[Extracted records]
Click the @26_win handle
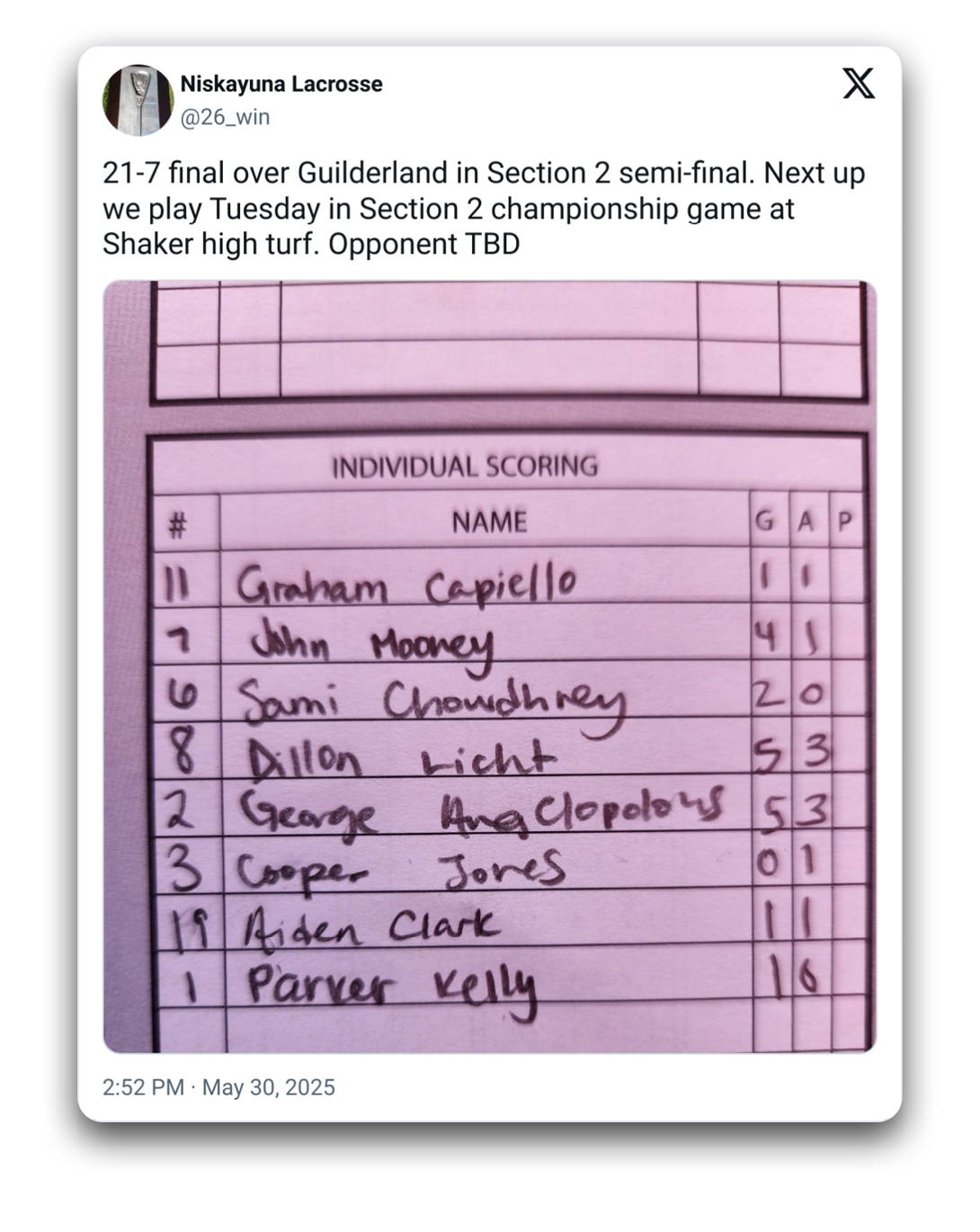The width and height of the screenshot is (980, 1232). [225, 117]
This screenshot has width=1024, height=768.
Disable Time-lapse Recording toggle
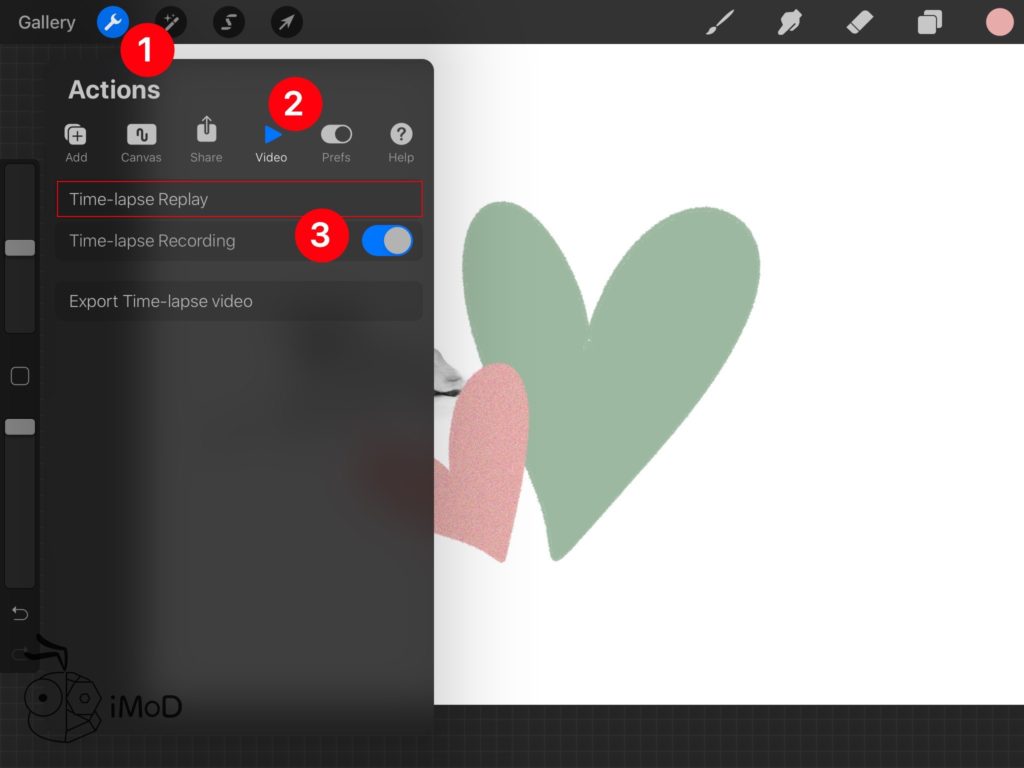(x=387, y=240)
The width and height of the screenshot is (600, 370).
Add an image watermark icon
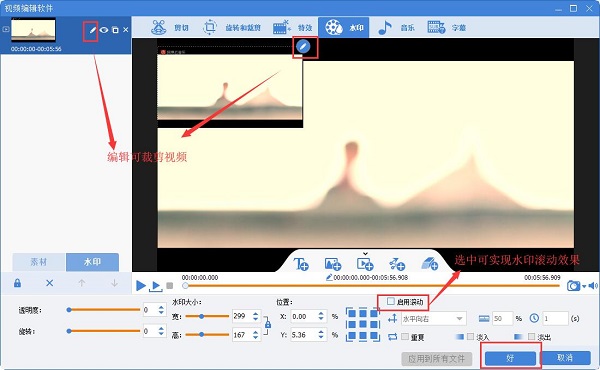coord(333,264)
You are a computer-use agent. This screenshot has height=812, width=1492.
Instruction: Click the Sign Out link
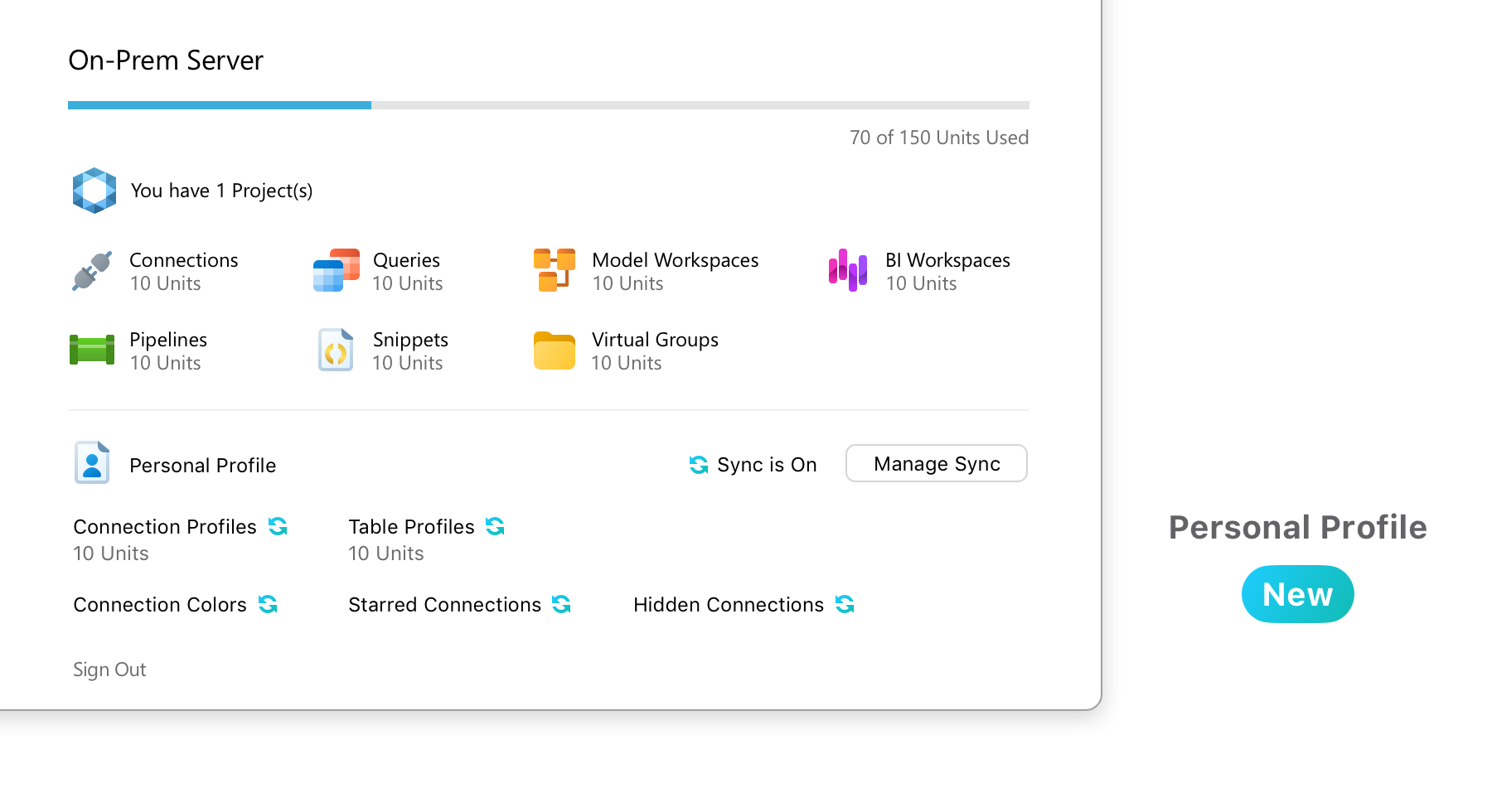[x=109, y=669]
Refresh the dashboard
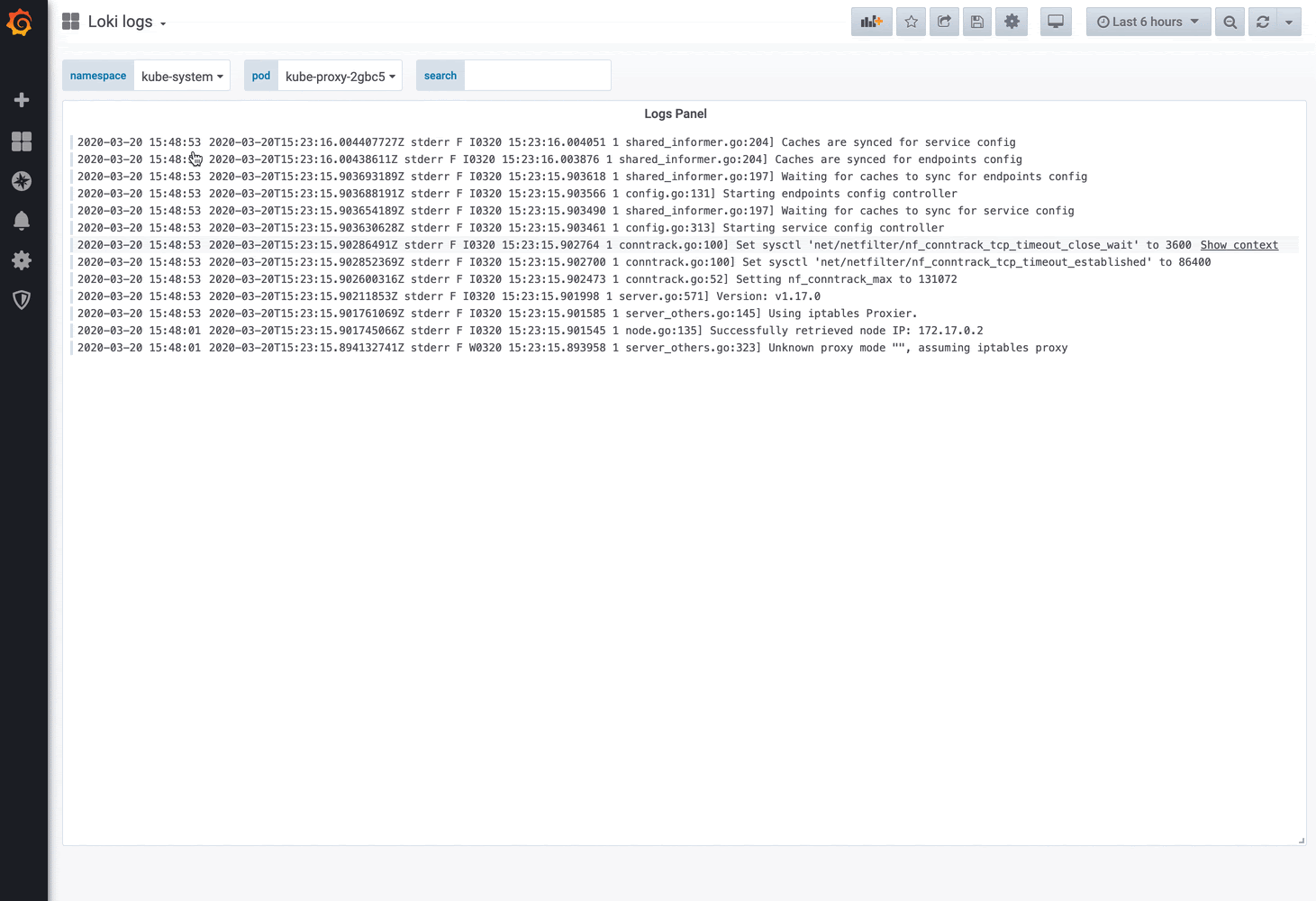 1263,22
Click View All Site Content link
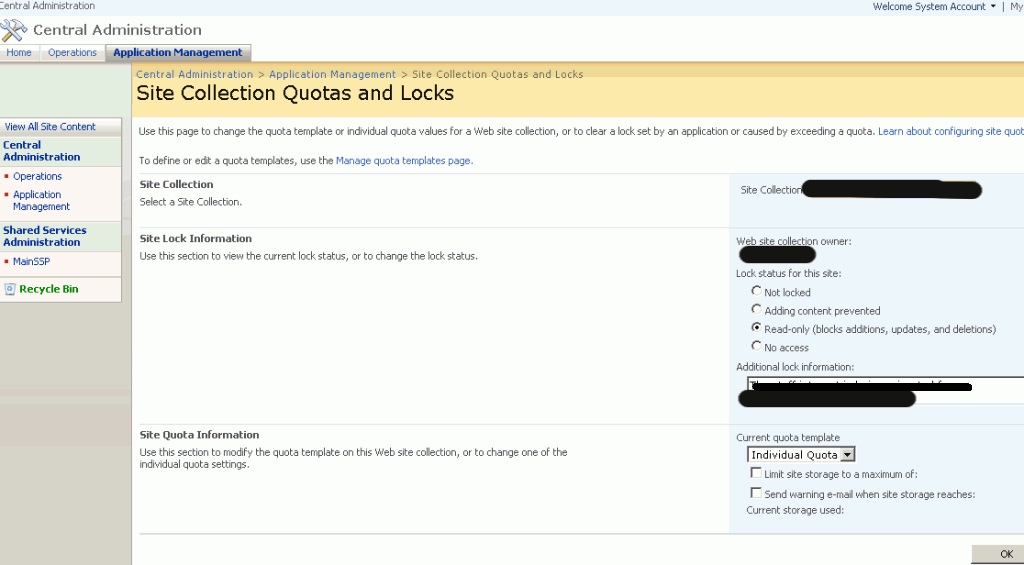 click(50, 127)

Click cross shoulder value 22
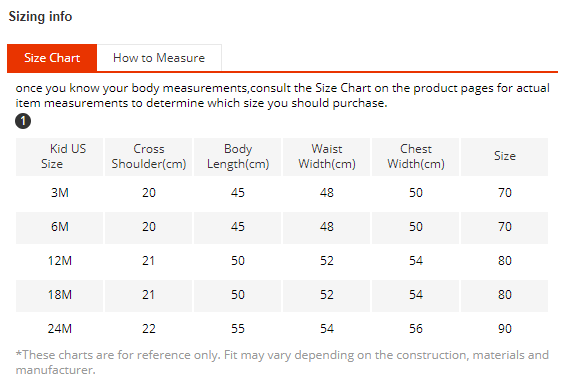149,329
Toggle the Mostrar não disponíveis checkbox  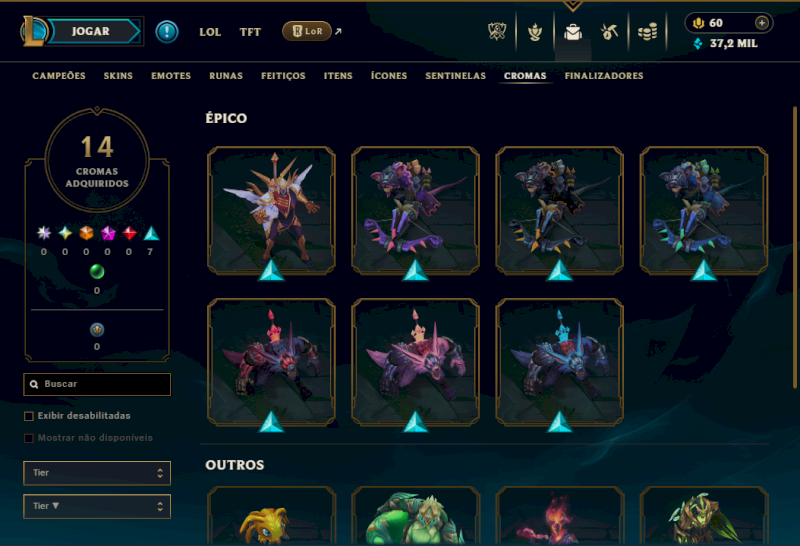(x=29, y=438)
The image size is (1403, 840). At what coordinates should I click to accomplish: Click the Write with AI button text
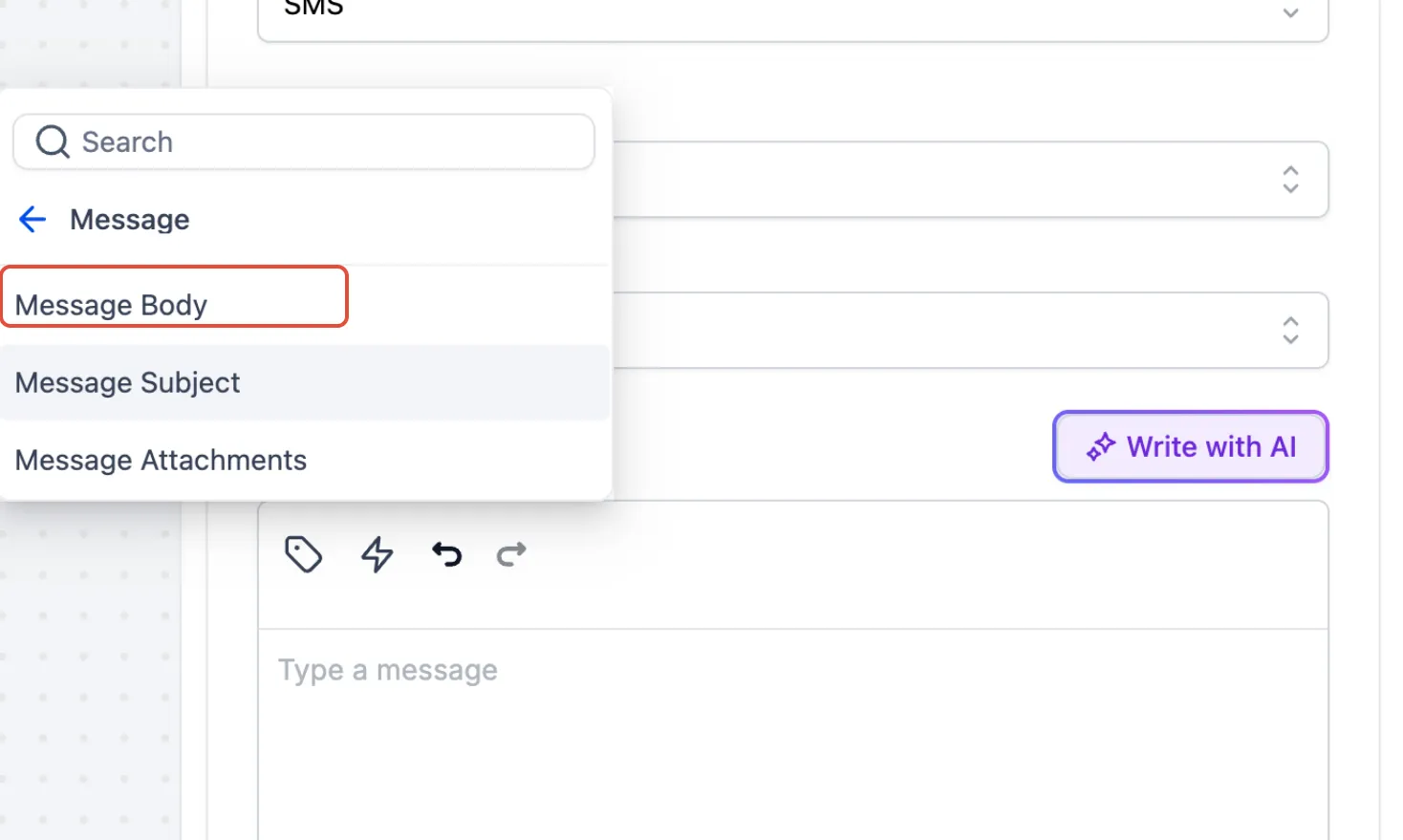pyautogui.click(x=1211, y=446)
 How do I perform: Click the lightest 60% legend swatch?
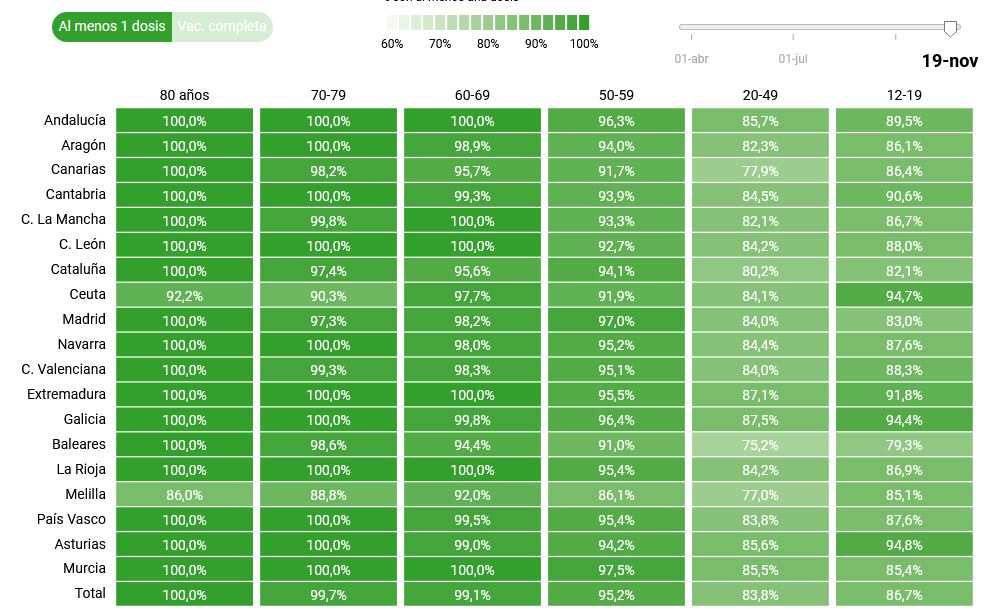coord(392,22)
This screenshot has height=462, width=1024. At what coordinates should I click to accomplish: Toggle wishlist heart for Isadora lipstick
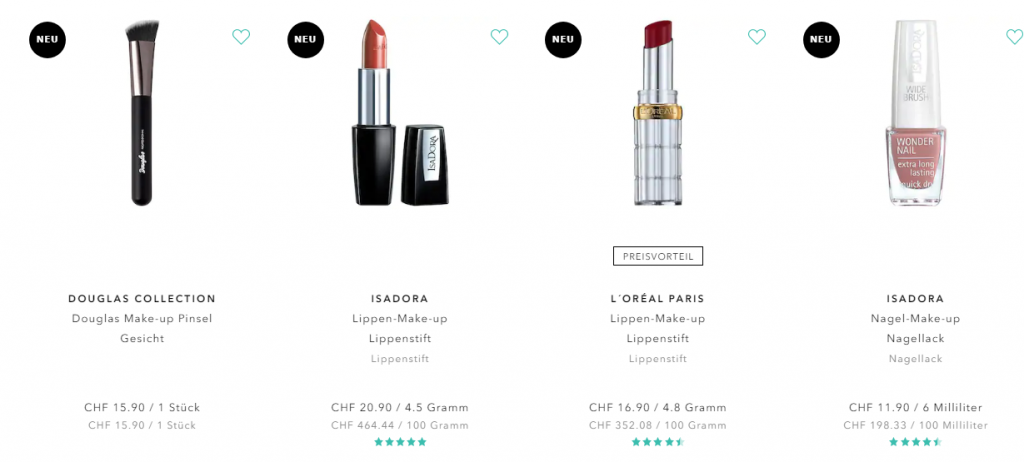point(500,37)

**Exercise**
Please write out the lines above exactly, from the one that contains "This screenshot has height=462, width=1024." through the final line, and include none of the pictures.

**Solution to the exercise**
This screenshot has height=462, width=1024. At what coordinates should I click to accomplish: Toggle wishlist heart for Isadora lipstick
point(500,37)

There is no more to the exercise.